No exemplar de 7 de julho de 1928, que contém críticas a Jardel Jércolis e Procópio Ferreira, com caricatura cubista de Procópio, feita por Tangerini, o soneto “É...bio”, de Lili Leitão é publicado ao lado do soneto “D. Boa”, de Nestor Tangerini, na p. 6.
Nessa época, Lili comandava o jornal O Almofadinha, que também publicava sonetos do amigo Nestor Tangerini. Os dois, portanto, eram amigos e ajudavam-se mutuamente.

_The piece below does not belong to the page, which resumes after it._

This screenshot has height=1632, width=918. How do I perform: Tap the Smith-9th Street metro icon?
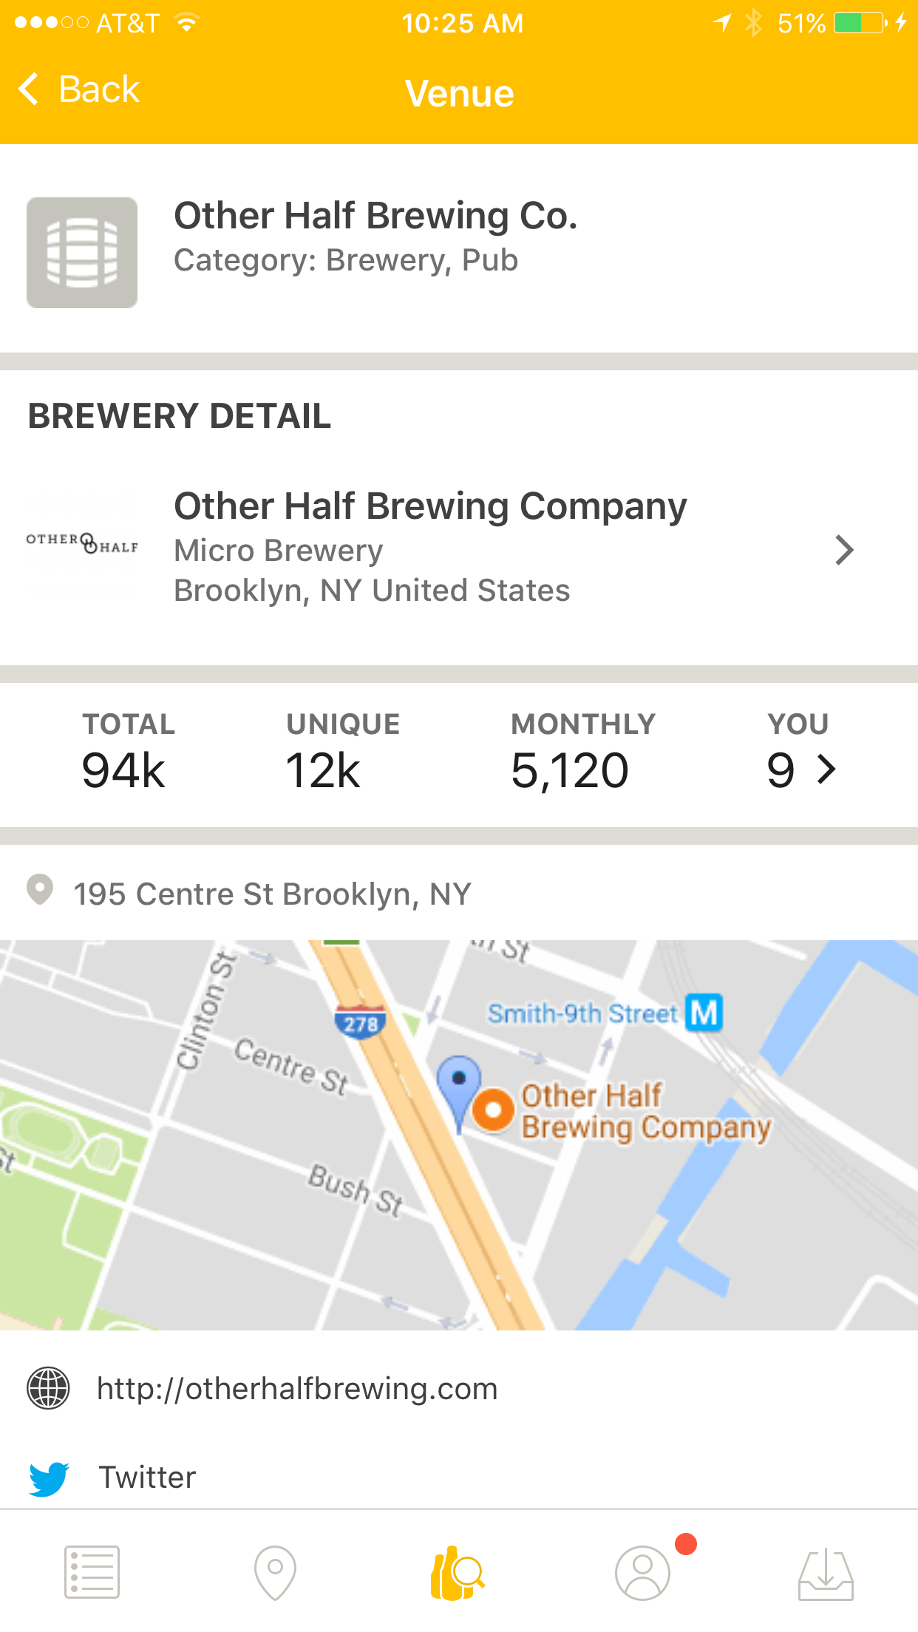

Vejamos, pois, os sonetos da inseparável dupla de poetas humoristas:
É...brio
Zeca era um chuva, e dos intransigentes:
Bebia sempre, sempre... (São manias...),
Para se refrescar, nas noites quentes,
E para se esquecer, nas noites frias.
Certa vez, a pedido dos parentes,
Tentou regenerar-se, e, muitos dias,
Passou bebendo coisas diferentes;
Soda, refresco... e outras perfumarias.
Hoje, de novo, o Zeca anda bebido,
Entornando o seu velho “mata-bicho”
Mas, agora, diz ele, convencido:
- Bebo por um dever de humanidade,
Para comemorar o meu capricho
E a minha grande força de vontade...
Autor: Luiz Leitão
D. Boa
Essa, que passa por aí, senhores,
De olhos “flecheiros” e assombroso porte,
É a Salomé de minha terra – a morte,
O cadafalso dos conquistadores.
Dizem que, numa noite de esplendores,
Essa, que inflama à gelidez mais forte,
Até S. Pedro não livrou da sorte
De n´Assembléia estrebuchar de amores...
Julgais, talvez, ser isto zombaria?
Eu vos direi que não; pois, certo dia,
Em que ela entrou numa igreja, onde apareço,
Vi o reverendo todo esbodegado!
E o Cristo ouvi gritar, crucificado:
- Vai-se embora, “seu” diabo, eu sou de gesso.
Tangerini
Provavelmente, o soneto “É..brio” faz parte do desaparecido – e procurado - livro de sonetos Comidas Brabas, de Luiz Leitão, cujo prefácio – hilariante e magistral - foi escrito por seu amigo Frebônio, pseudônimo de Nestor Tangerini.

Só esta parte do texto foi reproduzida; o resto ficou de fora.